Joseph Goebbels

Rheydt, 29 ottobre 1897 – Berlino, 1º maggio 1945

Forse poliomielitico, certo storpio, il giovane Goebbels non serve la patria nella Grande Guerra. Si laurea dottore ad Heidelberg in filologia germanica nel 1922 e durante i primi turbolenti anni della Repubblica di Weimar cerca riscatto nell'idea di nazione. Figlio radicale di contadini molto cattici, Goebbels nutre sentimenti di odio per la borghesia e entra per caso in contatto con il partito nazionalsocialista. Hitler lo nota subito per l'eccezionale eloquenza e nel 1926 lo nomina responsabile politico (Gauleiter) di Berlino, città ancora saldamente in mano a socialisti e comunisti. Così, da seguace dei radicali fratelli Strasser, Goebbels passa all'ala hitleriana del partito e il suo antisemitismo si fa sempre più aperto e violento.
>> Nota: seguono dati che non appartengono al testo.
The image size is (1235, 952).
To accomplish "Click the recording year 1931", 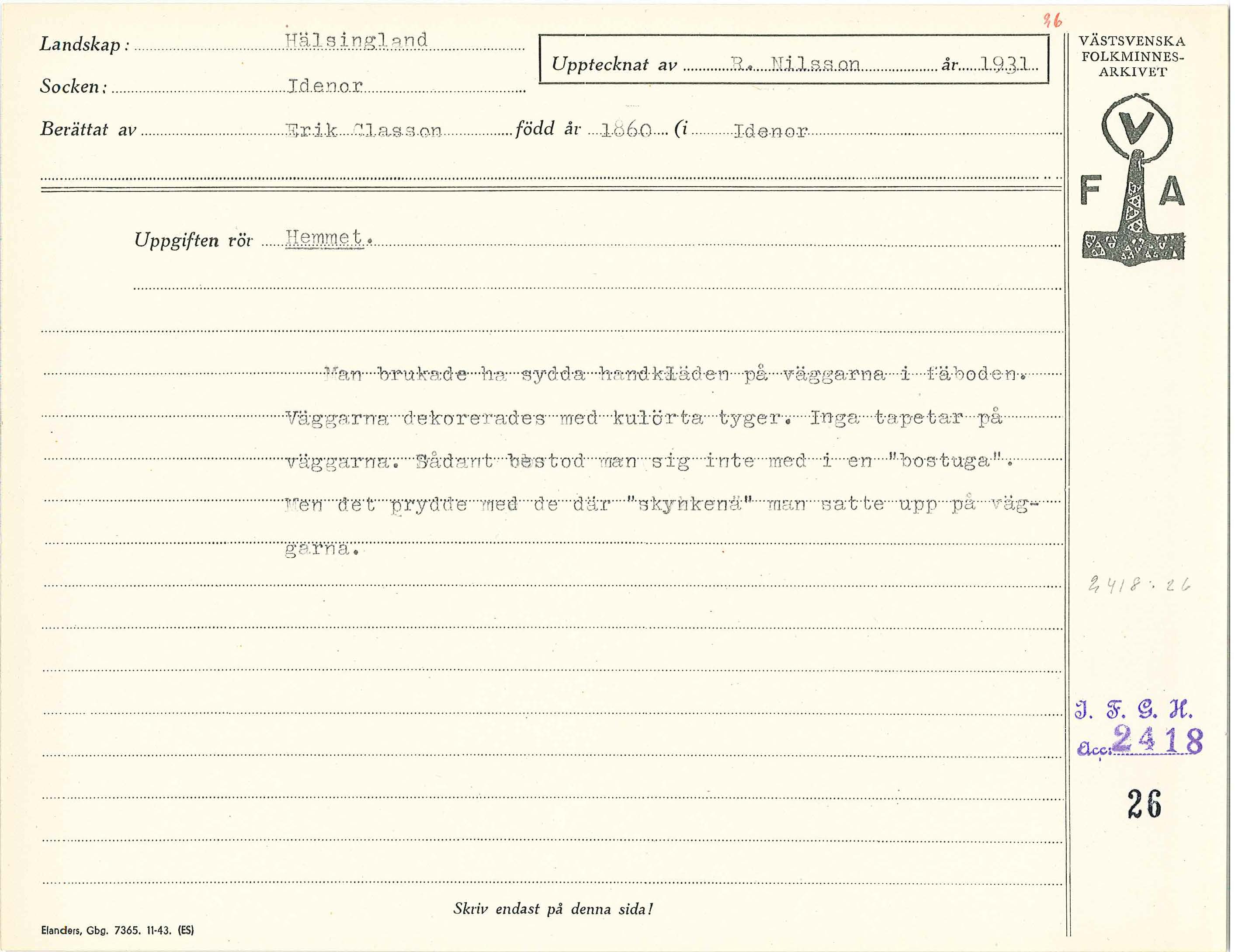I will [1004, 64].
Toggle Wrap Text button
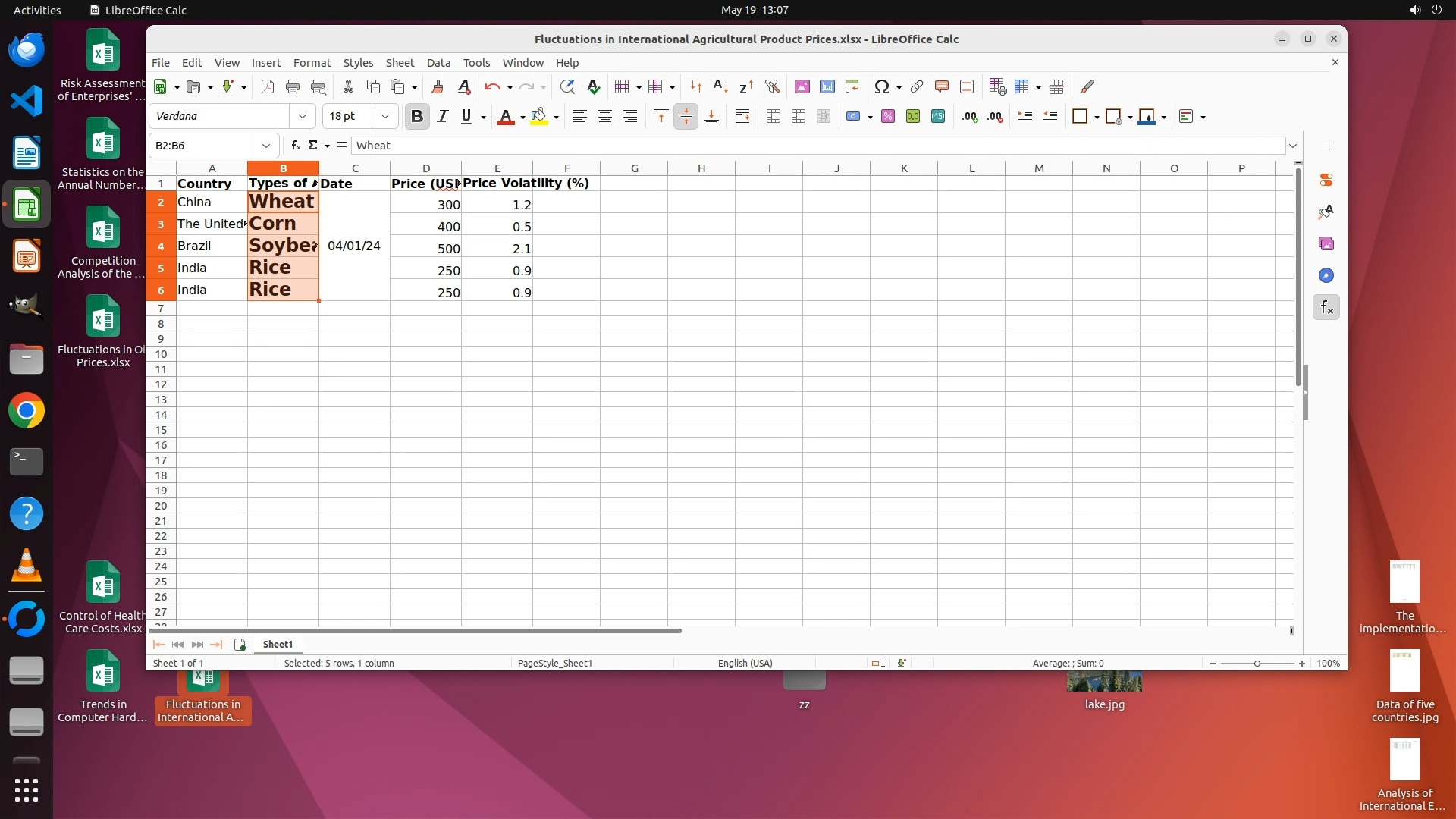1456x819 pixels. [742, 116]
Nel 1933 diventa Ministro della Propaganda, preoccupandosi meno di rispettare i dogmi hitleriani che di fare il suo lavoro con efficacia. Per costruire la cultura nazista, non mette in atto un martellamento acritico, ma una campagna di persuasione che susciti nel singolo individuo un'adesione intima al nazismo. Roghi di libri, incursioni nel cinema – tra cui quello di Leni Riefenstahl – e attacchi all’«arte degenerata» degli espressionisti, controllo della stampa e allestimento di coreografie di massa compongono la narrazione nazionalsocialista orchestrata da Goebbels. Il gerarca rimarrà sempre fermo sul mito del Führer e sulla necessità storica della vittoria della Germania durante la Seconda guerra mondiale, anche dopo la disfatta di Stalingrado del 1943 e fin nel bunker della cancelleria. Morto Hitler, sarà Führer per un giorno; lo seguirà suicidandosi con la moglie Magda dopo aver avvelenato i loro sei figli.